• [RECORDED INFORMATION]
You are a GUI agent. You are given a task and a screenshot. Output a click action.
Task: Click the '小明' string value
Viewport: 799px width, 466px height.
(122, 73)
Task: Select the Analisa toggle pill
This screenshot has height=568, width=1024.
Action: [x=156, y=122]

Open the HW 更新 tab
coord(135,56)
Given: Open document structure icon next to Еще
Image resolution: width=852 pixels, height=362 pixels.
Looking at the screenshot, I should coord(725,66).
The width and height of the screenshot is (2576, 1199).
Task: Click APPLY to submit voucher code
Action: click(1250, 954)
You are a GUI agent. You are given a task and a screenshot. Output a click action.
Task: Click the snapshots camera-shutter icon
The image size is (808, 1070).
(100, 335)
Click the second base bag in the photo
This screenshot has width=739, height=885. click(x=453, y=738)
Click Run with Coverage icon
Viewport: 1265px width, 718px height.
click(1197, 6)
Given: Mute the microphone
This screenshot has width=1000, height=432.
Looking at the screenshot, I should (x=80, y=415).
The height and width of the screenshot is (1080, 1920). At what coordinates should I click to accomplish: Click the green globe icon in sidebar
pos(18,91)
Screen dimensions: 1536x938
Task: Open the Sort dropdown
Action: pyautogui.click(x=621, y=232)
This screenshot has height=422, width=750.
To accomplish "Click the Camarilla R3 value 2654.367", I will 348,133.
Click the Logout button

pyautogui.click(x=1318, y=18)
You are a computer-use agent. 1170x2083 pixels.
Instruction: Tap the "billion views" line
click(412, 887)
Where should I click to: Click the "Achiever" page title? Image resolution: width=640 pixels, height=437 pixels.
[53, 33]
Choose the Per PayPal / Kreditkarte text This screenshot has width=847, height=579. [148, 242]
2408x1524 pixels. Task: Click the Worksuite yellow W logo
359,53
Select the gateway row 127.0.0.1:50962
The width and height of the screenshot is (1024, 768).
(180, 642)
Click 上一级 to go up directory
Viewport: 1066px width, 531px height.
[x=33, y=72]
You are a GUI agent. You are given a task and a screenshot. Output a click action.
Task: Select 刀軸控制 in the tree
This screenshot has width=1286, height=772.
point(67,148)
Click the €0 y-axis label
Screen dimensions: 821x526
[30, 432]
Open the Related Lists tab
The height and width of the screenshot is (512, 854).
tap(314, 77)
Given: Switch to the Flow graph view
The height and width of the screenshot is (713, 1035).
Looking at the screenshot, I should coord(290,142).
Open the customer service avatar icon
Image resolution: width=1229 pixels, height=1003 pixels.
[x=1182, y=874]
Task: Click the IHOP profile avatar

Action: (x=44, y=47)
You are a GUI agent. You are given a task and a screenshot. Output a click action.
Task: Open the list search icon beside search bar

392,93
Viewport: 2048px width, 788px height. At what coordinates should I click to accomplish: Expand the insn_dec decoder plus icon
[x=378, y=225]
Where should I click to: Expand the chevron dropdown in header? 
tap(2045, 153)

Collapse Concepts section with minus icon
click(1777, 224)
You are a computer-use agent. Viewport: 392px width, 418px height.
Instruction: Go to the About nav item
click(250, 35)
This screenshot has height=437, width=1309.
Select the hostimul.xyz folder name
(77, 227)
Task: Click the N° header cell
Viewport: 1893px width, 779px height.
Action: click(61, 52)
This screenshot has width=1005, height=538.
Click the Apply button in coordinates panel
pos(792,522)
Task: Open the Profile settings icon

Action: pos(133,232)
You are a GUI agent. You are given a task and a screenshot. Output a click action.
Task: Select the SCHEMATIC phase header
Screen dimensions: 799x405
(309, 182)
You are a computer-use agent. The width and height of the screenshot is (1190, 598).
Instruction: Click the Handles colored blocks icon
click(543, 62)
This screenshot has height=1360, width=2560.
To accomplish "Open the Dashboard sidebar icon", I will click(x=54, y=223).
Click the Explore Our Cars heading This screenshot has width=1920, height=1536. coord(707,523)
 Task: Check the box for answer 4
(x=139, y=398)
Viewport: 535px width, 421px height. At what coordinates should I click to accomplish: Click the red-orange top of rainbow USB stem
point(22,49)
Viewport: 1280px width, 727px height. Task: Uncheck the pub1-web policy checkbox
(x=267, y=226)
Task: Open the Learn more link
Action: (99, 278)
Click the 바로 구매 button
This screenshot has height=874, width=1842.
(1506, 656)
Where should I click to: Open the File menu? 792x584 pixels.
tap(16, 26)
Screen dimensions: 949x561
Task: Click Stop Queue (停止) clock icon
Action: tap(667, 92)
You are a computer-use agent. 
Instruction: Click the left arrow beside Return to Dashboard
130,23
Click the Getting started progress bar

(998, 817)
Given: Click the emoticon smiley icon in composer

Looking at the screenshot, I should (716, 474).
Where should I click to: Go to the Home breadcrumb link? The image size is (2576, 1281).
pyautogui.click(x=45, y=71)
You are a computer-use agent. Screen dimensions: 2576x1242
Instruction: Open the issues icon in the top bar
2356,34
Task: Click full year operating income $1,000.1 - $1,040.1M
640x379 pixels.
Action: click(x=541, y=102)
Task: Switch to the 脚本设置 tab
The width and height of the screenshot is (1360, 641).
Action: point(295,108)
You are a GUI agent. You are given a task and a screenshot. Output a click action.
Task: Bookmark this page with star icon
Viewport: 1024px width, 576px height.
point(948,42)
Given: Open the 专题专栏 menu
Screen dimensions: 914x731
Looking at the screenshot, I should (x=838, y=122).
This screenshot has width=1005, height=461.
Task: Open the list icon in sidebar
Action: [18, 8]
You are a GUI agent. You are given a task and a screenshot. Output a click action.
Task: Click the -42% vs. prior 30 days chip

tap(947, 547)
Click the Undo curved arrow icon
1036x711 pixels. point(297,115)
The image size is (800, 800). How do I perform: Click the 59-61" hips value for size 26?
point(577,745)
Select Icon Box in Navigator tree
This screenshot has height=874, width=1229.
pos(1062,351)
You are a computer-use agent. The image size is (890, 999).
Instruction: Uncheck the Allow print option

• [PROBLEM] Rewrite all the records above, swapping every "GUI agent" for "interface agent" and leaving everything else untouched.

• [RESPONSE FOR THIS EXERCISE]
You are a interface agent. You are given a task and a screenshot. Output a click action.
Task: Click the '小明' string value
Viewport: 799px width, 466px height.
(122, 73)
Task: Select the Analisa toggle pill
This screenshot has height=568, width=1024.
Action: [x=156, y=122]

Open the HW 更新 tab
coord(135,56)
Given: Open document structure icon next to Еще
Image resolution: width=852 pixels, height=362 pixels.
Looking at the screenshot, I should coord(725,66).
The width and height of the screenshot is (2576, 1199).
Task: Click APPLY to submit voucher code
Action: click(1250, 954)
You are a interface agent. You are given a task and a screenshot. Output a click action.
Task: Click the snapshots camera-shutter icon
The image size is (808, 1070).
(100, 335)
Click the second base bag in the photo
This screenshot has width=739, height=885. click(x=453, y=738)
Click Run with Coverage icon
Viewport: 1265px width, 718px height.
click(1197, 6)
Given: Mute the microphone
This screenshot has width=1000, height=432.
Looking at the screenshot, I should (x=80, y=415).
The height and width of the screenshot is (1080, 1920). At what coordinates should I click to accomplish: Click the green globe icon in sidebar
pos(18,91)
Screen dimensions: 1536x938
Task: Open the Sort dropdown
Action: pyautogui.click(x=621, y=232)
This screenshot has height=422, width=750.
To accomplish "Click the Camarilla R3 value 2654.367", I will 348,133.
Click the Logout button

pyautogui.click(x=1318, y=18)
You are a computer-use agent. 1170x2083 pixels.
Instruction: Tap the "billion views" line
click(412, 887)
Where should I click to: Click the "Achiever" page title? Image resolution: width=640 pixels, height=437 pixels.
[53, 33]
Choose the Per PayPal / Kreditkarte text This screenshot has width=847, height=579. [148, 242]
2408x1524 pixels. Task: Click the Worksuite yellow W logo
359,53
Select the gateway row 127.0.0.1:50962
The width and height of the screenshot is (1024, 768).
(180, 642)
Click 上一级 to go up directory
Viewport: 1066px width, 531px height.
[x=33, y=72]
You are a interface agent. You are given a task and a screenshot. Output a click action.
Task: Select 刀軸控制 in the tree
This screenshot has width=1286, height=772.
point(67,148)
Click the €0 y-axis label
Screen dimensions: 821x526
[30, 432]
Open the Related Lists tab
The height and width of the screenshot is (512, 854).
tap(314, 77)
Given: Switch to the Flow graph view
The height and width of the screenshot is (713, 1035).
Looking at the screenshot, I should coord(290,142).
Open the customer service avatar icon
Image resolution: width=1229 pixels, height=1003 pixels.
[x=1182, y=874]
Task: Click the IHOP profile avatar

Action: (x=44, y=47)
You are a interface agent. You are given a task and a screenshot. Output a click action.
Task: Open the list search icon beside search bar

392,93
Viewport: 2048px width, 788px height. At what coordinates should I click to accomplish: Expand the insn_dec decoder plus icon
[x=378, y=225]
Where should I click to: Expand the chevron dropdown in header? 
tap(2045, 153)

Collapse Concepts section with minus icon
click(1777, 224)
You are a computer-use agent. Viewport: 392px width, 418px height.
Instruction: Go to the About nav item
click(250, 35)
This screenshot has height=437, width=1309.
Select the hostimul.xyz folder name
(77, 227)
Task: Click the N° header cell
Viewport: 1893px width, 779px height.
Action: click(61, 52)
This screenshot has width=1005, height=538.
Click the Apply button in coordinates panel
pos(792,522)
Task: Open the Profile settings icon

Action: pos(133,232)
You are a interface agent. You are given a task and a screenshot. Output a click action.
Task: Select the SCHEMATIC phase header
Screen dimensions: 799x405
(309, 182)
You are a computer-use agent. The width and height of the screenshot is (1190, 598).
Instruction: Click the Handles colored blocks icon
click(543, 62)
This screenshot has height=1360, width=2560.
To accomplish "Open the Dashboard sidebar icon", I will click(x=54, y=223).
Click the Explore Our Cars heading This screenshot has width=1920, height=1536. coord(707,523)
 Task: Check the box for answer 4
(x=139, y=398)
Viewport: 535px width, 421px height. At what coordinates should I click to accomplish: Click the red-orange top of rainbow USB stem
point(22,49)
Viewport: 1280px width, 727px height. Task: Uncheck the pub1-web policy checkbox
(x=267, y=226)
Task: Open the Learn more link
Action: (99, 278)
Click the 바로 구매 button
This screenshot has height=874, width=1842.
(1506, 656)
Where should I click to: Open the File menu? 792x584 pixels.
tap(16, 26)
Screen dimensions: 949x561
Task: Click Stop Queue (停止) clock icon
Action: tap(667, 92)
You are a computer-use agent. 
Instruction: Click the left arrow beside Return to Dashboard
130,23
Click the Getting started progress bar

(998, 817)
Given: Click the emoticon smiley icon in composer

Looking at the screenshot, I should (716, 474).
Where should I click to: Go to the Home breadcrumb link? The image size is (2576, 1281).
pyautogui.click(x=45, y=71)
You are a computer-use agent. Screen dimensions: 2576x1242
Instruction: Open the issues icon in the top bar
2356,34
Task: Click full year operating income $1,000.1 - $1,040.1M
640x379 pixels.
Action: click(x=541, y=102)
Task: Switch to the 脚本设置 tab
The width and height of the screenshot is (1360, 641).
Action: point(295,108)
You are a interface agent. You are given a task and a screenshot. Output a click action.
Task: Bookmark this page with star icon
Viewport: 1024px width, 576px height.
point(948,42)
Given: Open the 专题专栏 menu
Screen dimensions: 914x731
Looking at the screenshot, I should (x=838, y=122).
This screenshot has width=1005, height=461.
Task: Open the list icon in sidebar
Action: [18, 8]
You are a interface agent. You are given a task and a screenshot. Output a click action.
Task: Click the -42% vs. prior 30 days chip

tap(947, 547)
Click the Undo curved arrow icon
1036x711 pixels. point(297,115)
The image size is (800, 800). How do I perform: Click the 59-61" hips value for size 26?
point(577,745)
Select Icon Box in Navigator tree
This screenshot has height=874, width=1229.
pos(1062,351)
You are a computer-use agent. The image size is (890, 999).
Instruction: Uncheck the Allow print option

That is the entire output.